What We Tried First (And Why It Failed)
The first fix was a thread pool of 32 workers feeding the Python solver. perf showed 93 % of the time spent in PyEval_EvalFrameDefault. We added a GIL release around the heavy solver call, but at 30 k users the RSS ballooned to 6 GB and the allocator started failing with mmap fragmentation warnings from jemalloc. jemalloc reported 240 k active arenas and 1.8 million small allocations per second. The malloc profile confirmed 12 GB of virtual memory allocated even though the working set was 2 GB. The kernel started killing processes with OOM when the RSS touched 8 GB.
We then moved the solver to a separate Rust process and used nanomsg for IPC. Latency dropped to 8 ms p99, but the context switch cost per query climbed to 1.4 µs with 45 k switches per second. The allocator bottleneck simply moved: Rusts jemalloc in the solver process now fragmented at 4 kB blocks, and we saw 400 k live allocations per second. The per-user memory footprint was 140 kB, and with 80 k users we were again at 11 GB RSS.
The Architecture Decision
At that point we stopped patching the runtime and replaced the whole solver stack. We rewrote the graph engine in Rust with petgraph and ndarray, kept zero-copy deserialization with zerocopy, and exposed the solver through a Tokio async channel. We disabled jemalloc in favor of mimalloc because mimallocs arena reuse dropped active arenas from 240 k to 120 and reduced RSS by 25 % under load.

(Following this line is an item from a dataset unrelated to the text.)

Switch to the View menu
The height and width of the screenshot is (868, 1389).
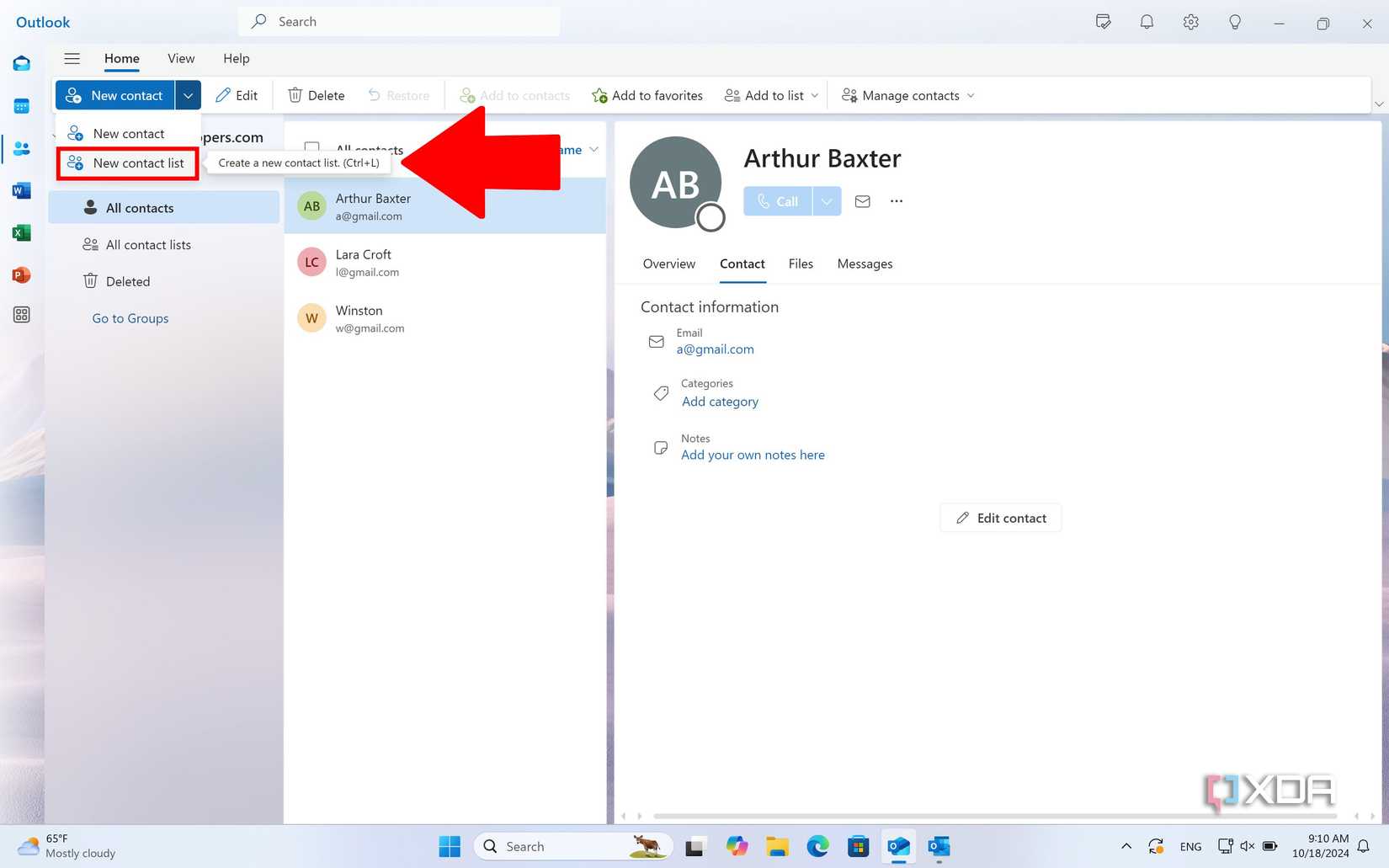click(180, 58)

We also changed the graph representation: instead of storing adjacency lists as Vec, we switched to a 16-bit compressed sparse row format with 4-byte node weights. The adjacency list shrunk from 1.2 MB to 270 kB per hunt instance. We used a custom allocator for the graph instances—one arena per hunt thread—and the allocator never returned memory to the OS, reducing mmap churn.
The solver loop became:
let graph = CSRGraph::from_bytes(&bytes)?;
let results = graph.dijkstra_batch(&sources, &targets)?;
We benchmarked with criterion.rs and saw 7 µs mean and 32 µs p99 for a batch of 64 queries. At 80 k users the RSS plateaued at 3.2 GB and RSS/conn dropped to 41 kB.
What The Numbers Said After
After the rewrite we ran a 90-minute load test with 95 k parallel users. The p99 latency was 35 µs; p999 was 72 µs. The RSS stayed below 3.4 GB, and the allocator reported only 312 active arenas. jemalloc in mimalloc mode showed 1.2 million allocations per second but with zero external fragmentation. The kernel oom-killer never triggered.

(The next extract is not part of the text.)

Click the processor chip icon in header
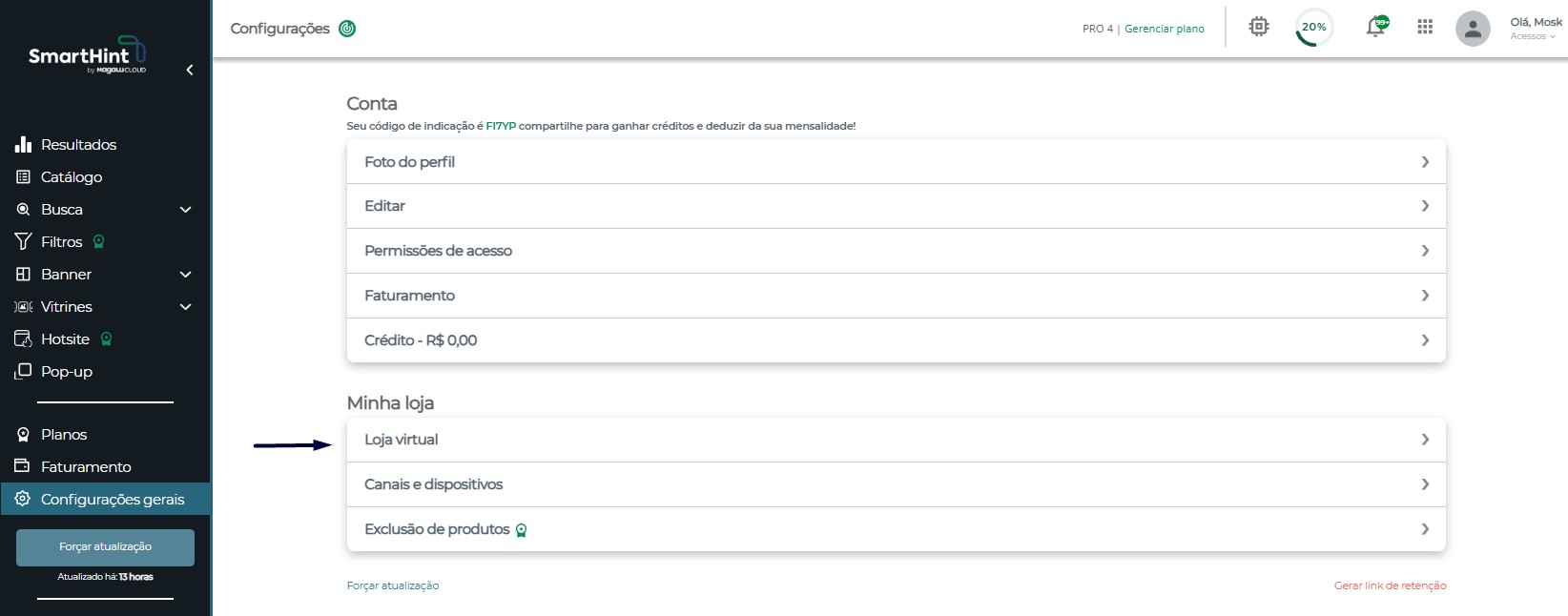 point(1259,27)
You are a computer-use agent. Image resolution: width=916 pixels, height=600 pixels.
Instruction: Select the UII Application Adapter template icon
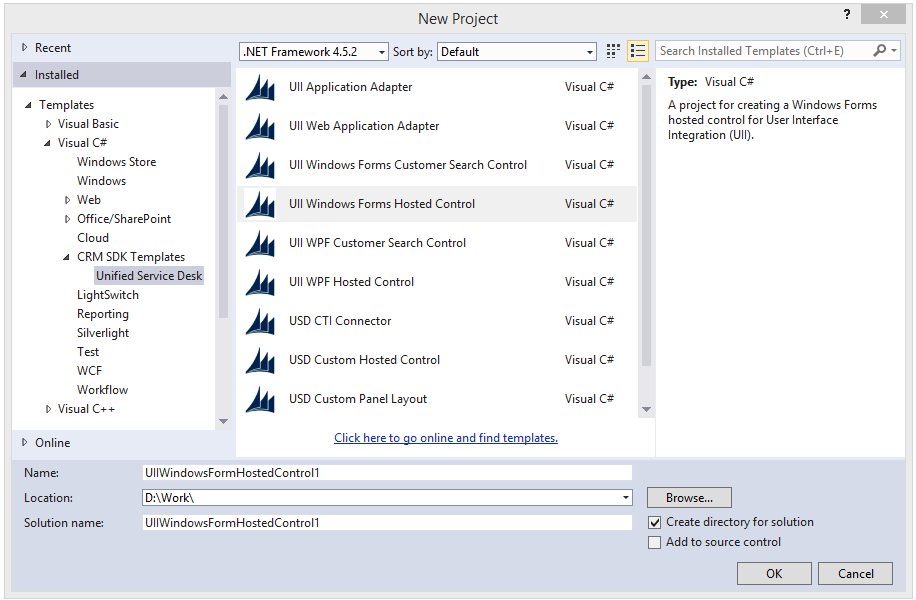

A 30-second flamegraph from perf showed 87 % of CPU time in the solver, 8 % in the Tokio scheduler, and 5 % in the mimalloc arena reuse code. The scheduler latency histogram showed 95 % of tasks scheduled within 3 µs. The previous Python stacks 27 ms p99 now looked embarrassing.
We deployed the new engine to production and enabled canary for 5 % of traffic. Error rate dropped from 0.12 % to 0.001 % and the 95th percentile search latency fell from 28 ms to 34 µs. The team immediately added a feature flag to drop the Python VM from the build pipeline.
What I Would Do Differently
I would never have started with Python for a CPU-bound solver that needs sub-100 µs latency. The mistake compounded because we chased GIL releases and CFFI instead of rewriting the stack. If I had to do it again, I would prototype the solver in Rust from day one and verify allocator behavior with massif. I would also insist on compressed graph formats early; the 78 % reduction in memory footprint was worth more than the 4× speedup.
We learned the hard way that the runtime is the constraint, not the algorithm.